Madoka se pencha au dessus d'un des lavabo, et bu quelques gorgées, tout en s'aspergeant le visage d'eau fraîche. Elle se sentait déjà un peu mieux, même si la sensation de froid restait présente. Qu'avait-elle, d'un coup ? Cela faisait depuis un bon bout de temps, maintenant, qu'elle n'était pas tombée malade. Mais bon, l'hiver étant précoce, cette année... Et le corps humain avait parfois des réactions bizarres, face aux brusques changements de météo. Ça devait être cela...

La jeune fille agrippa les bords du lavabo, tout en respirant longuement. Un peu de calme et de relaxation ne lui ferait pas de mal. Elle s'apprêta à rejoindre sa classe, quand une sensation étrange la sortit de sa "méditation". Du froid... Qui n'avait rien à voir avec celui du lavabo. Et un craquement léger. Maddie baissa lentement la tête vers ses mains, et vit avec effroi... De la glace sortir de celles-ci. Elle avançait lentement, dessinant sur les bords du lavabo des arabesques scintillantes, qui auraient pu être magnifiques dans un autre contexte. Mais le mot "magnifique" n'était pas présent dans l'esprit de Madoka, à cet instant. La jeune fille regardait, sans bouger, le givre filer de ses paumes, laissant des traînées presque transparentes dans sur les bords de céramiques.

Du givre.

De la glace.

Qui... Sortaient... Des... Mains... De... Madoka.

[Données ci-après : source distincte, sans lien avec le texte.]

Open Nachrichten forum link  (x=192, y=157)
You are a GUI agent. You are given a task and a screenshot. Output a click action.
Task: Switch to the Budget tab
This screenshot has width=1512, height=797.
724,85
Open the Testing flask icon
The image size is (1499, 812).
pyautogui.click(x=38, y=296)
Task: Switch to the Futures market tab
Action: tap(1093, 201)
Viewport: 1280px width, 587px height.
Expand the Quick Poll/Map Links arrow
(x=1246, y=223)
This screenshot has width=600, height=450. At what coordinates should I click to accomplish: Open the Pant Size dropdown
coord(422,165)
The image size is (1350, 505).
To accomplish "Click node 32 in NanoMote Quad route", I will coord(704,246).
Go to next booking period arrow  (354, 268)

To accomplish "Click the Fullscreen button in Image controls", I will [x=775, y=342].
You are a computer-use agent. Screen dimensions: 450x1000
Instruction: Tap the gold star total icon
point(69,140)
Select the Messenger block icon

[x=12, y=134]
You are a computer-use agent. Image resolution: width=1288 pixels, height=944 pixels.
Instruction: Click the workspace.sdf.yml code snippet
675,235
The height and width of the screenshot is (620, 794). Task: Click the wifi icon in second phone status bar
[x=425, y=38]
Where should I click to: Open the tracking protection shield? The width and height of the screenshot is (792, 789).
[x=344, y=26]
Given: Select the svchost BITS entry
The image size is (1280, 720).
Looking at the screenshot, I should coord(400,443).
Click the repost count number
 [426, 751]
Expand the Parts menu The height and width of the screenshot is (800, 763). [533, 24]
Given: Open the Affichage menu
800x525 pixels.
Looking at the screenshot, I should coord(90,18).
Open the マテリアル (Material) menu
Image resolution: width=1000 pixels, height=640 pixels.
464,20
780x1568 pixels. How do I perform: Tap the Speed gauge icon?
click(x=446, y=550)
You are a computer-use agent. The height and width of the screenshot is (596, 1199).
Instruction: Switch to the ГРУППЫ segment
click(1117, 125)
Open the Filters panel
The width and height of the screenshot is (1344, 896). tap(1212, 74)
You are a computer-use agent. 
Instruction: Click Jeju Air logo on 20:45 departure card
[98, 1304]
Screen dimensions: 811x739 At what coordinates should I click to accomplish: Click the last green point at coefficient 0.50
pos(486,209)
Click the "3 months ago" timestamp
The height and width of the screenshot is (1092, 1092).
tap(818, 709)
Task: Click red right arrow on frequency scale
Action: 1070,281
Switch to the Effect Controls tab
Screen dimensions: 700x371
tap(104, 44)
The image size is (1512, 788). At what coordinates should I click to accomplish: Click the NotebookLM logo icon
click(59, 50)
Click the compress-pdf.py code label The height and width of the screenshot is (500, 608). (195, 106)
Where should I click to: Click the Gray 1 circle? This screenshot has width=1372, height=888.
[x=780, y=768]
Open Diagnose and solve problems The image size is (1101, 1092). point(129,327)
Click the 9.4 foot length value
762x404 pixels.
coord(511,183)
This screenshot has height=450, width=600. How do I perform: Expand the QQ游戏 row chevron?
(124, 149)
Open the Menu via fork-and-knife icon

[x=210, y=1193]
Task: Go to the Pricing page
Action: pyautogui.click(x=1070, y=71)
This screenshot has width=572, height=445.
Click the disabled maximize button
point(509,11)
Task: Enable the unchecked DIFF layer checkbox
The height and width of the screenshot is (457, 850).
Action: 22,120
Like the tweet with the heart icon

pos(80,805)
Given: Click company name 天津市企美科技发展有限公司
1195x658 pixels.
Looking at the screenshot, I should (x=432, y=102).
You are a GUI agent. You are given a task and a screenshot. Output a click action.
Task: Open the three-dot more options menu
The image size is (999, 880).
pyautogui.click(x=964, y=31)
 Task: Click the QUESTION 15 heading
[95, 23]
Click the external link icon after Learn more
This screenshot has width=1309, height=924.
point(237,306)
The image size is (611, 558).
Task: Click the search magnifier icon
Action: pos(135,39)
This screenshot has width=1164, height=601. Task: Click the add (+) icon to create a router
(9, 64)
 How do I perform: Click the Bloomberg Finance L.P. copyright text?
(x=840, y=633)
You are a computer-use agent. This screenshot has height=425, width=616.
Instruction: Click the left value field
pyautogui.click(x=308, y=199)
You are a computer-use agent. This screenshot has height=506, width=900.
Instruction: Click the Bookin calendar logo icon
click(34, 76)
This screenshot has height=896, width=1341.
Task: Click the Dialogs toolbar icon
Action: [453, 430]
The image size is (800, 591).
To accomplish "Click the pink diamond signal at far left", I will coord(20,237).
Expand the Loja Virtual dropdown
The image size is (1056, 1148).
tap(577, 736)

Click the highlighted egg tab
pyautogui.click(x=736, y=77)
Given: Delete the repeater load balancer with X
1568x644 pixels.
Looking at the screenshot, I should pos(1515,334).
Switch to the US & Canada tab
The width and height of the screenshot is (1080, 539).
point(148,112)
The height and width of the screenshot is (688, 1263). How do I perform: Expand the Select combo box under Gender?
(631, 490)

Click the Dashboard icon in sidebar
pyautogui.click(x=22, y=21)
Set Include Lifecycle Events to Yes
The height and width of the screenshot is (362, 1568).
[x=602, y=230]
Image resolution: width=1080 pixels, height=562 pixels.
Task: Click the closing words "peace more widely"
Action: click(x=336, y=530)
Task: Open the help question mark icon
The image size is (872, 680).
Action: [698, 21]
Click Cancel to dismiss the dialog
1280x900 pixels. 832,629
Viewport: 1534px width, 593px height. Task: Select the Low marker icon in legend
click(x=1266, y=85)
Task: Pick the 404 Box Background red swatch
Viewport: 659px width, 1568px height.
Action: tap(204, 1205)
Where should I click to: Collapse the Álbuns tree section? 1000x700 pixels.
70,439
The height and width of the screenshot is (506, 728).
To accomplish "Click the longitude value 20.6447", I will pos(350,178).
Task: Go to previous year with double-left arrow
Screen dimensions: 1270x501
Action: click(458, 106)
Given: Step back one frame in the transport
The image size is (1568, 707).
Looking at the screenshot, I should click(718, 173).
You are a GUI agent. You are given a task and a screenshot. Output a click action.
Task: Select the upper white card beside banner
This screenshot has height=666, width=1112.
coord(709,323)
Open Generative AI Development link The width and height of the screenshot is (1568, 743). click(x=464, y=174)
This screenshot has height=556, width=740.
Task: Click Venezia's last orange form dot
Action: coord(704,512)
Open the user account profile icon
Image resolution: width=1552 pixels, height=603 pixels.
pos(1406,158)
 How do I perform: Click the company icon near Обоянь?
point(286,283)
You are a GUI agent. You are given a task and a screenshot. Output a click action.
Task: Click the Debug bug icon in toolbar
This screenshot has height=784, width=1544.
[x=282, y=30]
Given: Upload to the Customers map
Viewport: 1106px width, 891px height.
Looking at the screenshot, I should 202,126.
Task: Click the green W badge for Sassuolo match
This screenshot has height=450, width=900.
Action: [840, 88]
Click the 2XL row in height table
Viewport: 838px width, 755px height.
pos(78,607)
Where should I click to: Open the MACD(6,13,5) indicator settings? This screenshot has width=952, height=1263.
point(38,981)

C'est alors qu'elle hurla. Un cri de terreur, d'épouvante, à vous glacer le sang. Dans son élan, la jeune fille bondi de deux mètres en arrière, se plaquant contre une porte en bois à la peinture écaillée. Il ne fallu pas longtemps pour que celle-ci se recouvre de glace. Affolée, Madoka se détacha de la cabine dans un mouvement brusque, envoyant valser un jet glaçant, lequelle alla percuter les murs. Lesquels se hérissèrent de piques, leur glace recouvrant le sol par la même occasion.

La jeune fille glissa et tomba, en larmes. Elle retenait, tant bien que mal, un autre hurlement. Le premier avait dû alerter du personnel, et si on la trouvait ici, entourée de toute cette glace...

Madoka s'obligea à se lever. Elle ne pouvait pas rester ici. Il fallait fuir, et le plus vite serrait le mieux. Alors, elle laissa les toilettes des filles gelées, et se mit à courir. De toute façon, que pouvait-elle faire d'autre ? Rien. Rien, sinon quitter le collège. Elle traversa la cour à toute vitesse, escalada le portail, et poursuivi sa course dans les rues. L'angoisse lui martelait le crâne, lui brûlait les poumons, faisait battre l'adrénaline dans ses veines. Tant pis si ses affaires étaient restées dans la salle de Mr Curtis, tant pis si quelqu'un l'avait vu fuir. Tout ce qu'elle désirait, c'était retourner chez elle. Des larmes coulaient de ses yeux, sans qu'elle puissent les retenir. Elle se rendit compte qu'elle pleurait beaucoup, ces temps-ci.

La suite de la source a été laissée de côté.